Southeast Asia is home to several promising industries across its regional economy that will report quicker than the global average growth in 2023. Despite a concerning macroeconomic backdrop, various factors will continue to pull in investment and businesses to the region.
Southeast Asia, or the ASEAN (the Association of Southeast Asian Nations) region as more commonly referred to in Asia, is among the fastest-growing regions in the world. According to the Asian Development Bank (ADB), economic growth in Southeast Asia reached 5.5 percent in 2022.
However, a host of evolving and generally negative economic pressures is pushing down the growth forecast for the region by ADB – reflecting patterns elsewhere in the world – to 4.7 percent.
The International Monetary Fund (IMF) forecast for global growth was 3.2 percent for 2022 and 2.7 percent for 2023, meaning ASEAN is still forecast to grow substantially faster than the global average.

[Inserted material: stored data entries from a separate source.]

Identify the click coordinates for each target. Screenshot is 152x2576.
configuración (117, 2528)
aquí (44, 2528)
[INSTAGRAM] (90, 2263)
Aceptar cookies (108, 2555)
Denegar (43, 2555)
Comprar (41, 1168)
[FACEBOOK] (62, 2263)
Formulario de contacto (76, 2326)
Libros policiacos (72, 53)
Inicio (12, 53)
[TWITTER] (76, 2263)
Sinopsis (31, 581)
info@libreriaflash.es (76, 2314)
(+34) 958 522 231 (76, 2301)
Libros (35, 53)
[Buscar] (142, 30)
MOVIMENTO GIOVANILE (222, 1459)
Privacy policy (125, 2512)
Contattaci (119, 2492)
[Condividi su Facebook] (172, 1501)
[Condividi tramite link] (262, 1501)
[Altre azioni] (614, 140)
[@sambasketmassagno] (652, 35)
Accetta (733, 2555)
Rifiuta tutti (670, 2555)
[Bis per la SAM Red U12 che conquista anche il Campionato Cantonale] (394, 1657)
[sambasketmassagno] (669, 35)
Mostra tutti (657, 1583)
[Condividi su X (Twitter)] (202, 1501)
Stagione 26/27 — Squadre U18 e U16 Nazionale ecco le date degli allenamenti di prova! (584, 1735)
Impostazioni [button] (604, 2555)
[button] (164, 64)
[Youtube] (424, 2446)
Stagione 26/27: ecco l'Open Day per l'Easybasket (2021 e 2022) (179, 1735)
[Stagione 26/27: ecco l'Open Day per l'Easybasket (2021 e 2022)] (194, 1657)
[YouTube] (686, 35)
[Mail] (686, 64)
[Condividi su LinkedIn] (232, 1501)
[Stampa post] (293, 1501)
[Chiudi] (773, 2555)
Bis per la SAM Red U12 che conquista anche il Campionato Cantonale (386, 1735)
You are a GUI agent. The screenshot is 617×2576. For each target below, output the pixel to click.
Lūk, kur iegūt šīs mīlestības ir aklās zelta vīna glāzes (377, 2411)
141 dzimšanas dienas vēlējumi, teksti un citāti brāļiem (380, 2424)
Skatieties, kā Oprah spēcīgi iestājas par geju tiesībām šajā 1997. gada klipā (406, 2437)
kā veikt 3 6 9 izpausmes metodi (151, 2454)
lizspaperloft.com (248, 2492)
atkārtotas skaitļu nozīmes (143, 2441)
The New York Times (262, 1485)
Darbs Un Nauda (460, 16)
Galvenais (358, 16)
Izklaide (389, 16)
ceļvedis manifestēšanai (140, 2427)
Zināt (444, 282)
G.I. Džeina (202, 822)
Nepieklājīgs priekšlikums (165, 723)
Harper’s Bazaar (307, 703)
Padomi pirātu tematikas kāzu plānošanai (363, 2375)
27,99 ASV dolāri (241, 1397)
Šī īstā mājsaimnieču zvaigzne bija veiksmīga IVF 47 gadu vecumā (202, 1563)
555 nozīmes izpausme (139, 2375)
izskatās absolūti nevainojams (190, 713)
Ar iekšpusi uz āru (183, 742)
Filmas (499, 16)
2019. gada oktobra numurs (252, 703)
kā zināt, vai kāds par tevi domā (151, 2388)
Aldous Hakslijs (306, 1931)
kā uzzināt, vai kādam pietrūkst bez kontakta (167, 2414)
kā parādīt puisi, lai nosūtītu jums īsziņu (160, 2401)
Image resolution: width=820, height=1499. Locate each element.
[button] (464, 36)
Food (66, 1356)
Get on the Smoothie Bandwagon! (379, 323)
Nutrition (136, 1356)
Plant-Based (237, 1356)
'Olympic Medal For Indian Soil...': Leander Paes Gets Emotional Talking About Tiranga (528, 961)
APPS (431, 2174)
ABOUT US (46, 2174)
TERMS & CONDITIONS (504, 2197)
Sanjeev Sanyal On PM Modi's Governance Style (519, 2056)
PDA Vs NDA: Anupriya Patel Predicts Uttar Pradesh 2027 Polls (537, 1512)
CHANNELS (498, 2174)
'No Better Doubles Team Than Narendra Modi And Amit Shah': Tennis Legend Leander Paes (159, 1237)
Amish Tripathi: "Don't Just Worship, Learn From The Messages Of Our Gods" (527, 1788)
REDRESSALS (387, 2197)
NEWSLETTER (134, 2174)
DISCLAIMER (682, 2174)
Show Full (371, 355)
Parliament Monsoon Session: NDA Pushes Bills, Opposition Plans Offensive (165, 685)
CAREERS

Despite the prevailing gloomy economic climate, Southeast Asia remains very attractive to foreign direct investment (FDI), and several industries look set to prosper in 2023. Trends of capital inflow into key sectors, such as tech, manufacturing, and infrastructure development, will likely continue while China’s ‘reopening’ will provide a much-needed boost for tourism and travel from the second quarter (Q2 2023).
ASEAN growth trends
The region is on course to become the world’s largest single market by 2030. This is reflected in the investment flows that have continued at a high level in recent years. ASEAN states are becoming increasingly open to international trade having incrementally removed barriers to inter- and intra-regional trade and investment.
The growth of Southeast Asia’s indigenous economies also offers a lucrative environment for foreign businesses, as also the sheer size of the regional population and workforce. ASEAN countries have a total population of 662 million people and a combined gross domestic product (GDP) of US$3.2 trillion.
Growth patterns will be boosted as economies and workforce arrangements become more formalized and more young people enter the labor market. The median age in Southeast Asia is 30.2 years, substantially less than in China (38.4) and Europe (44.1).
Finally, the ASEAN region has benefitted, and will likely continue to benefit, from a privileged geopolitical position. An intensifying rivalry between superpowers, the US and China, have prompted both nations to deepen their ties with the region.
China has considerable links with ASEAN economies and seeks to enhance them through increased infrastructure spending and by improving access to trade, such as through the Regional Comprehensive Economic Partnership (RCEP).